Being a Better Writer: Worldbuilding – What To Share and What To Keep

Hello readers and writers! Welcome back after yet another weekend! Who’s geared up and ready to write! There’s a whole new week ahead of us, and who knows what stories might flow from our fingertips as we enter a new week and a new month!

I’m right there with you. Last Friday I wrapped up the last changes and edits to the Alpha 1 edition of Starforge, which means the Alpha 2 crew now has access to the entire length of the second Alpha. And they’re making good time too! At the current pace, I wouldn’t be surprised if a few of them finished it this weekend!

This has several meanings. For starters, it means that I’m currently bereft of editing for a brief moment, so I can work on other projects, such as the Starforge cover (ooooh yeah), short story writing, or getting more prep work done on the next Jacob Rocke book—perhaps even a few chapters written.

But it also means that Starforge is edging closer to the Beta reading, as based on the feedback from this Alpha, we’re close if not there. Maybe I’m wrong—I’ll wait until the second Alpha Reader crew has passed final judgement before making that call, but right now it does look positive. If things maintain their current course, though, the first Beta read could arrive this month!

Which would have other implications as well. See, once Starforge is officially out of Alpha, and there aren’t any additional structural changes in the pipeline, I can start dropping some real preview chapters on everyone. Previews, sneak peaks of characters and new tools at the trio’s fingertips. Sands, I could even start sending out early previews of the novel to select readers to start building hype.

Get ready folks, because Starforge is coming! The grand finale of the UNSEC Space trilogy is almost here!

All right, with that said, let’s step away from the news and over to the subject of today’s post, which is once again worldbuilding!

Not without reason. If I recall correctly from our last topic call, today’s subject is indeed one of the reader requested topics we were asked to cover. Which … I get it. Worldbuilding remains a tough sea to navigate for many writers young and even experienced. We’ve spoken before of the challenges and even pitfalls of worldbuilding on the site, from starting guides to more involved deep dives.

■ **Stated task**: Summarize the blog post above in two sentences.

■ **Stored rows**:
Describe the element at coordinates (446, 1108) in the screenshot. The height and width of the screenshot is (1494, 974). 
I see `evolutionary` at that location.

--

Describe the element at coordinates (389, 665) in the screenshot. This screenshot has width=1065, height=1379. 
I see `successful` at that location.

■ **Written solution**: The writer has finished the last edits to the Alpha 1 edition of Starforge, the grand finale of the UNSEC Space trilogy, and says a first Beta read could arrive this month, after which real preview chapters can be shared. With that news done, the post turns to worldbuilding, a reader-requested topic that remains tough for many writers.